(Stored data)
◆ ◆ ◆ ◆
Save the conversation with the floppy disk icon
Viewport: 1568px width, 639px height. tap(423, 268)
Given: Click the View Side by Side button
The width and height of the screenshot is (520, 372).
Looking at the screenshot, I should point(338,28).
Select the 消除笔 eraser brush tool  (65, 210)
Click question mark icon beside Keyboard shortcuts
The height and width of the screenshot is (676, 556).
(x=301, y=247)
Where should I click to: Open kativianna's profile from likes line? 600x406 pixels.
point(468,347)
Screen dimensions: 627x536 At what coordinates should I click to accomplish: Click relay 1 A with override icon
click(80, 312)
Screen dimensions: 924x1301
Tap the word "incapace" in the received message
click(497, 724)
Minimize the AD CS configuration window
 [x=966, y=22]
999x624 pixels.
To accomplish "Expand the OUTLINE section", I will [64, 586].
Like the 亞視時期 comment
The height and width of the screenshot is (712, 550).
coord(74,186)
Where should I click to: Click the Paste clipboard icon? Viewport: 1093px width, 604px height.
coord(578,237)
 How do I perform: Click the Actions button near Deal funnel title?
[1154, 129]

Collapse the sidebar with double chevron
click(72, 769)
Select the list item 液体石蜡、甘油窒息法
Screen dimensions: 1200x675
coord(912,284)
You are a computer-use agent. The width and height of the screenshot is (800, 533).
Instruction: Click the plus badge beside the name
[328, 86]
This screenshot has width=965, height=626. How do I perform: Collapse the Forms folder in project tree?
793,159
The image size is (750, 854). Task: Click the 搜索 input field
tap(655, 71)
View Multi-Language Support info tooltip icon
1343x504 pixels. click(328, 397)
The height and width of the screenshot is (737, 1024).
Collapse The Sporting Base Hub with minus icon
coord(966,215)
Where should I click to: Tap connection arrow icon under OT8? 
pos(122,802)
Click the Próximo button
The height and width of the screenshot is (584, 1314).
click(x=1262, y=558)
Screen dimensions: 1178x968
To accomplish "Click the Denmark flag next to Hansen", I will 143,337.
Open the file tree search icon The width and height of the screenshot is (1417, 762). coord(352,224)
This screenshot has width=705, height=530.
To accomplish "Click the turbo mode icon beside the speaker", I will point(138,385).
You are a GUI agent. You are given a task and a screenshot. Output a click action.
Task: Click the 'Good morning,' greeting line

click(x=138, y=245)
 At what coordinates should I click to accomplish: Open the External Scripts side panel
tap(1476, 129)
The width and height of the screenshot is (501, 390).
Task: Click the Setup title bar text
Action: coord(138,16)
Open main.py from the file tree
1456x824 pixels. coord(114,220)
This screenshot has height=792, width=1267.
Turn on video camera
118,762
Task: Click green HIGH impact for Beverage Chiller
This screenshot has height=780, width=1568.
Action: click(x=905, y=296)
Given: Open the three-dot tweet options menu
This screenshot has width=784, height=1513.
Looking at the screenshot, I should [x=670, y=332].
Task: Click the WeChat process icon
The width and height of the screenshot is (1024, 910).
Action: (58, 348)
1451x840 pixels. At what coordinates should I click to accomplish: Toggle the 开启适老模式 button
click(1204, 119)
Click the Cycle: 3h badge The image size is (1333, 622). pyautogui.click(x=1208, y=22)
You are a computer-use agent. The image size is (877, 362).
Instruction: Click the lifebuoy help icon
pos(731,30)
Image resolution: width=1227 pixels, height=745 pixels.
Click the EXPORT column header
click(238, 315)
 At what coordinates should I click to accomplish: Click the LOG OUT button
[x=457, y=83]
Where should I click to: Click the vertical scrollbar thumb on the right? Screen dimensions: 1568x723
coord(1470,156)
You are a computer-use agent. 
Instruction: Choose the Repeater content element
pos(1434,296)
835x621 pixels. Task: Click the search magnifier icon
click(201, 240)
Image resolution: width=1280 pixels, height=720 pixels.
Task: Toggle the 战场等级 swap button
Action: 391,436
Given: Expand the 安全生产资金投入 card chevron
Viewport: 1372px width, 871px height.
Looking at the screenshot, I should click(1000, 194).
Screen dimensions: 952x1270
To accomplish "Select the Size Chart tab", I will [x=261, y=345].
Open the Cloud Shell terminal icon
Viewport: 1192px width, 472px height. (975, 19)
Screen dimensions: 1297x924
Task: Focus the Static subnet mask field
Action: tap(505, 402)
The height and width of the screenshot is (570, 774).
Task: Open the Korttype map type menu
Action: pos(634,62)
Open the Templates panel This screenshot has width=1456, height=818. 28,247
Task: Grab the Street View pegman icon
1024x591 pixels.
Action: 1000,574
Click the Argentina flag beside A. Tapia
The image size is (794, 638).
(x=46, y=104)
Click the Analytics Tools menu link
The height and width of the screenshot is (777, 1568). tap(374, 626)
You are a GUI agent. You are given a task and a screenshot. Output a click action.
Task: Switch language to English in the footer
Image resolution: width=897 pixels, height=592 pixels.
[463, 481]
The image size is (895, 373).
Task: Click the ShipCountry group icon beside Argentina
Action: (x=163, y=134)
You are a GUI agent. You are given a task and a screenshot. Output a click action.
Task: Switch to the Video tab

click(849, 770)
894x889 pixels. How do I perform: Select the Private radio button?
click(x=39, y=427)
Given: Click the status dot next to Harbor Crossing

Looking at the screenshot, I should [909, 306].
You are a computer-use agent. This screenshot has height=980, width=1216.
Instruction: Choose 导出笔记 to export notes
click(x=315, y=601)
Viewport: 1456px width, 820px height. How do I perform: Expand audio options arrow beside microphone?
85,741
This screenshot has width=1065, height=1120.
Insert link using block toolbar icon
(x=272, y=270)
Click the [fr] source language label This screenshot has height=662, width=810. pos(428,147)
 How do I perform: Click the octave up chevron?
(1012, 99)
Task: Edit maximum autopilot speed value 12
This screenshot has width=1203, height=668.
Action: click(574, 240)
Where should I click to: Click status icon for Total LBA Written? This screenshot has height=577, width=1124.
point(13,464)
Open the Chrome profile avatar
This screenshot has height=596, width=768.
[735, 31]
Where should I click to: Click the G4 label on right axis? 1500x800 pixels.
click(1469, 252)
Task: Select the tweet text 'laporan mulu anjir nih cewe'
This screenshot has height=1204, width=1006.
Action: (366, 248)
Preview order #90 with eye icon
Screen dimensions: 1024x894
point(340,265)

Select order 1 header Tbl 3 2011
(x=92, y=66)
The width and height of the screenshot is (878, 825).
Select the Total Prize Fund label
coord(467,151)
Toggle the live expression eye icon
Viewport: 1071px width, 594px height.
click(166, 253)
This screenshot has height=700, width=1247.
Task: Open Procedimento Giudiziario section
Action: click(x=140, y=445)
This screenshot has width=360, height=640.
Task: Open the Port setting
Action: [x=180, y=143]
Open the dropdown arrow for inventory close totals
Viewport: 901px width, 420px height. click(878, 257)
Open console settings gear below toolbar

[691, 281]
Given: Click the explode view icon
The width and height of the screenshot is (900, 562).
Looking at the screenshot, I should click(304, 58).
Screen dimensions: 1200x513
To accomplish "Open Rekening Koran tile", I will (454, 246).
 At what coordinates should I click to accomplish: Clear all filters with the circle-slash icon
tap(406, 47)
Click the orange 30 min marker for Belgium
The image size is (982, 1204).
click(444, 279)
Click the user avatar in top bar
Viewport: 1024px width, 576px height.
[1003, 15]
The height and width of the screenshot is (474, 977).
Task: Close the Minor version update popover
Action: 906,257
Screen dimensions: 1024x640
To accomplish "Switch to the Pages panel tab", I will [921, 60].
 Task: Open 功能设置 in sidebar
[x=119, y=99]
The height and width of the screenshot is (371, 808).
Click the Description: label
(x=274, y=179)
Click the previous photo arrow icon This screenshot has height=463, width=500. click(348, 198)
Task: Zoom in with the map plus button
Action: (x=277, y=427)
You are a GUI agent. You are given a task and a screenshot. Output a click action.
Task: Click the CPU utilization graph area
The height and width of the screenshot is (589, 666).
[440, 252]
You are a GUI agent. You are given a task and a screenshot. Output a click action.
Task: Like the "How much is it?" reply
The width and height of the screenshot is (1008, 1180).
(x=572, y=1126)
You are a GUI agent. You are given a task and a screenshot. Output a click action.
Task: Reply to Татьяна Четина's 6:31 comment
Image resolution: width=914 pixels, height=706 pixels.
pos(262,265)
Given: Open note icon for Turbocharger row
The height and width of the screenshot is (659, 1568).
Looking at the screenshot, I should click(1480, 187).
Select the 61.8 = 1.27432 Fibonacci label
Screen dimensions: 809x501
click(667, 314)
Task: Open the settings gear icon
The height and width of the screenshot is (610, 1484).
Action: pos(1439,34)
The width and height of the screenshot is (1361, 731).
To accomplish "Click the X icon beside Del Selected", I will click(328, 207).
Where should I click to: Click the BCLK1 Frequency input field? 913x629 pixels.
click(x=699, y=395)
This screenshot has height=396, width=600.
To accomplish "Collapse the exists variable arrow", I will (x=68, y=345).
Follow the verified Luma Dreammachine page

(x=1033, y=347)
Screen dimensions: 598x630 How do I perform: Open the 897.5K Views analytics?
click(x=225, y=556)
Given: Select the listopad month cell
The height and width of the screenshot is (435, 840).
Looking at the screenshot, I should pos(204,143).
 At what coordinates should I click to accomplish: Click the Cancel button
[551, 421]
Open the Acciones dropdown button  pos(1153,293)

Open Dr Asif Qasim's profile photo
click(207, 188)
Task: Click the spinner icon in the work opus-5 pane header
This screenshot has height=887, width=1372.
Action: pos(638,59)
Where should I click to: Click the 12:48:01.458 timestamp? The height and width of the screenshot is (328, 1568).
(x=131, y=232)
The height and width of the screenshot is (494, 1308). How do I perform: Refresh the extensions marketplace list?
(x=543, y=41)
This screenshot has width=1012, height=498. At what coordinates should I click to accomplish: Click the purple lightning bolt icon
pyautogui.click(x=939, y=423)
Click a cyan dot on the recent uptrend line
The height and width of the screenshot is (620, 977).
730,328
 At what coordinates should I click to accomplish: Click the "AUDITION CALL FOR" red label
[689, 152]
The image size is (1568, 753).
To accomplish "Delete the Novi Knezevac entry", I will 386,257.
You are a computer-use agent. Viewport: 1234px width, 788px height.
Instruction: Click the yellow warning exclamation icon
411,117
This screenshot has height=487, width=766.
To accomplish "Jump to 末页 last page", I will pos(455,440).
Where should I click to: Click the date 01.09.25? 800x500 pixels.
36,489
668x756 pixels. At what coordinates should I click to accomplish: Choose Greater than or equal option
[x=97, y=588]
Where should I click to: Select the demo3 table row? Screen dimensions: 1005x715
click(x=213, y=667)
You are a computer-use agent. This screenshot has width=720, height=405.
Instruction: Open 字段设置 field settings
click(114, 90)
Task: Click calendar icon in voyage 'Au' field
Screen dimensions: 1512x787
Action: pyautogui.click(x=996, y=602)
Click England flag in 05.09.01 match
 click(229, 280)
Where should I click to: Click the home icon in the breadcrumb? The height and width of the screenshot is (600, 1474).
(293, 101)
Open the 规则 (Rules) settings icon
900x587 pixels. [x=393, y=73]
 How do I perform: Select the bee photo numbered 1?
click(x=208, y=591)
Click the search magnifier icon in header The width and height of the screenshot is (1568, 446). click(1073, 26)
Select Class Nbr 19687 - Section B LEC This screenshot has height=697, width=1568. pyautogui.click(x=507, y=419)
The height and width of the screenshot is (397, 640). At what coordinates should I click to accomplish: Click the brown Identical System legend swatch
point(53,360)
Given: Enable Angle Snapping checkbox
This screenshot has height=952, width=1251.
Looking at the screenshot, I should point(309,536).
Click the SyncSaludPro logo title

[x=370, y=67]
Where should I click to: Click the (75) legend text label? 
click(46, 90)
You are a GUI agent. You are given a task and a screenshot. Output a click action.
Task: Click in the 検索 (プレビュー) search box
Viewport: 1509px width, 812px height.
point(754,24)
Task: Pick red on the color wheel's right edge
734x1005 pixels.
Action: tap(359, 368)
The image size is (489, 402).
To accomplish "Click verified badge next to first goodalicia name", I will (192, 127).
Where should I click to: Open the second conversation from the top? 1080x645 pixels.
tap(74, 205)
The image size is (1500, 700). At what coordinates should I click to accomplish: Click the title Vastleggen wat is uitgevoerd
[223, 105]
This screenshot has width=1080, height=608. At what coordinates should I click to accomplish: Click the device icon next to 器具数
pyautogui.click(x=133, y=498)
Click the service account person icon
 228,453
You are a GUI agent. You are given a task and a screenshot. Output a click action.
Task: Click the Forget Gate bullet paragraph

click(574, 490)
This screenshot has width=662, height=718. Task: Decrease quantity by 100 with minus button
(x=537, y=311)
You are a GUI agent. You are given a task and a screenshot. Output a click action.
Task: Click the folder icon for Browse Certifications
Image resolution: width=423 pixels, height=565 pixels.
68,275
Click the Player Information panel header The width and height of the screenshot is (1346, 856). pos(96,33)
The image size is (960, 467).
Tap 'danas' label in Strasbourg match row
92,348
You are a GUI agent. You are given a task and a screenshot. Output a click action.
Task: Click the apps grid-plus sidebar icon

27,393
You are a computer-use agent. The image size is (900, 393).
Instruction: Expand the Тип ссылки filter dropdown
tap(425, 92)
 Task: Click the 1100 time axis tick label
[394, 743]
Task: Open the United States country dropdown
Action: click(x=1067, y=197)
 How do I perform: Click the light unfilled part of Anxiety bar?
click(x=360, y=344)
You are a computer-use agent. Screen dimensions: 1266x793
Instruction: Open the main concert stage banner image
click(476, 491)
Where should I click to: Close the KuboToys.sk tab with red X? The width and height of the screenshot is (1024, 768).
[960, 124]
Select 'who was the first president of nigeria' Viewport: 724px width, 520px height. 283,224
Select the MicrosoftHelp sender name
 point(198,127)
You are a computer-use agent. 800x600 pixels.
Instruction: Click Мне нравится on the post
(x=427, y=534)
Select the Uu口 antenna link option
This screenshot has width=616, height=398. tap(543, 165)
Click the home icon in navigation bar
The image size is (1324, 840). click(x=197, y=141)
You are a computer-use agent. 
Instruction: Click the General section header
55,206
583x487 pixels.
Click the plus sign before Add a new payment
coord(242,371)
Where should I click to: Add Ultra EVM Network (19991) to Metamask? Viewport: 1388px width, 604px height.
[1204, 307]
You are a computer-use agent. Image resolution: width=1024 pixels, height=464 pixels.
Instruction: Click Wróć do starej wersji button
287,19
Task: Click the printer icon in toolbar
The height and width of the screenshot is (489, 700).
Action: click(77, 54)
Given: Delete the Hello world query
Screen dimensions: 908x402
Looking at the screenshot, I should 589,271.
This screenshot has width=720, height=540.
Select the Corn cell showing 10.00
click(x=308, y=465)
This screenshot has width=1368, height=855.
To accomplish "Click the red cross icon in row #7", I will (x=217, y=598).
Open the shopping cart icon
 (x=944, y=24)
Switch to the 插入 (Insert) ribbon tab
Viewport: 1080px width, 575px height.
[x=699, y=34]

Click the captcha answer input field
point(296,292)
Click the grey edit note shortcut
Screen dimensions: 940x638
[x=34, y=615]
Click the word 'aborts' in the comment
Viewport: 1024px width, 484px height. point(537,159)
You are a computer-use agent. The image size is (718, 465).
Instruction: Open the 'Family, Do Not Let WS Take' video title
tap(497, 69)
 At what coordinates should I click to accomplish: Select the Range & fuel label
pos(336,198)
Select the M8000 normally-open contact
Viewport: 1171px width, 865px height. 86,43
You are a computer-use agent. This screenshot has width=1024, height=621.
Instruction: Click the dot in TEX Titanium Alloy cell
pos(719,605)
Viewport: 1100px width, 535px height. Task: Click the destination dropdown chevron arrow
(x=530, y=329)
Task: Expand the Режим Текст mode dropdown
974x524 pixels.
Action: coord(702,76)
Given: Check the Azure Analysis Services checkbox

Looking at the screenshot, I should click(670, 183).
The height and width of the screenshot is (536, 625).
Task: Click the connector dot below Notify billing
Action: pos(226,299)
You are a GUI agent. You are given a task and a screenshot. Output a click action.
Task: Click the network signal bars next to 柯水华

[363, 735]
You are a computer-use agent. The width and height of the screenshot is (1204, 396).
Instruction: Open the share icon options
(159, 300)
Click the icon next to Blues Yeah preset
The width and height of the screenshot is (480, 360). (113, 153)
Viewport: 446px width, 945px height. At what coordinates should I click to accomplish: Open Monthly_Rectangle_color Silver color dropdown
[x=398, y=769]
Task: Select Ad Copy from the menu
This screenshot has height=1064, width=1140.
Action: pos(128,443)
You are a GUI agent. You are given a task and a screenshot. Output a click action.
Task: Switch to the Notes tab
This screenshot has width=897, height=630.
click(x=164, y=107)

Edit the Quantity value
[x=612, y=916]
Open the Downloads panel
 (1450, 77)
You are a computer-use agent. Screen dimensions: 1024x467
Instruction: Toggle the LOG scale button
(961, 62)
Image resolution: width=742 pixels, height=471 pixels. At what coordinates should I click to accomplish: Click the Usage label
◆ ◆ ◆ ◆
Please transcribe only the lines in the records above running from the line that has "Viewport: 1024px width, 576px height." through the line that has "This screenshot has height=396, width=600.", both included, exactly as they appear.

ANSWER BOX
Viewport: 1024px width, 576px height.
[1003, 15]
The height and width of the screenshot is (474, 977).
Task: Close the Minor version update popover
Action: 906,257
Screen dimensions: 1024x640
To accomplish "Switch to the Pages panel tab", I will [921, 60].
 Task: Open 功能设置 in sidebar
[x=119, y=99]
The height and width of the screenshot is (371, 808).
Click the Description: label
(x=274, y=179)
Click the previous photo arrow icon This screenshot has height=463, width=500. click(348, 198)
Task: Zoom in with the map plus button
Action: (x=277, y=427)
You are a GUI agent. You are given a task and a screenshot. Output a click action.
Task: Click the CPU utilization graph area
The height and width of the screenshot is (589, 666).
[440, 252]
You are a GUI agent. You are given a task and a screenshot. Output a click action.
Task: Like the "How much is it?" reply
The width and height of the screenshot is (1008, 1180).
(x=572, y=1126)
You are a GUI agent. You are given a task and a screenshot. Output a click action.
Task: Reply to Татьяна Четина's 6:31 comment
Image resolution: width=914 pixels, height=706 pixels.
pos(262,265)
Given: Open note icon for Turbocharger row
The height and width of the screenshot is (659, 1568).
Looking at the screenshot, I should click(1480, 187).
Select the 61.8 = 1.27432 Fibonacci label
Screen dimensions: 809x501
click(667, 314)
Task: Open the settings gear icon
The height and width of the screenshot is (610, 1484).
Action: pos(1439,34)
The width and height of the screenshot is (1361, 731).
To accomplish "Click the X icon beside Del Selected", I will click(328, 207).
Where should I click to: Click the BCLK1 Frequency input field? 913x629 pixels.
click(x=699, y=395)
This screenshot has height=396, width=600.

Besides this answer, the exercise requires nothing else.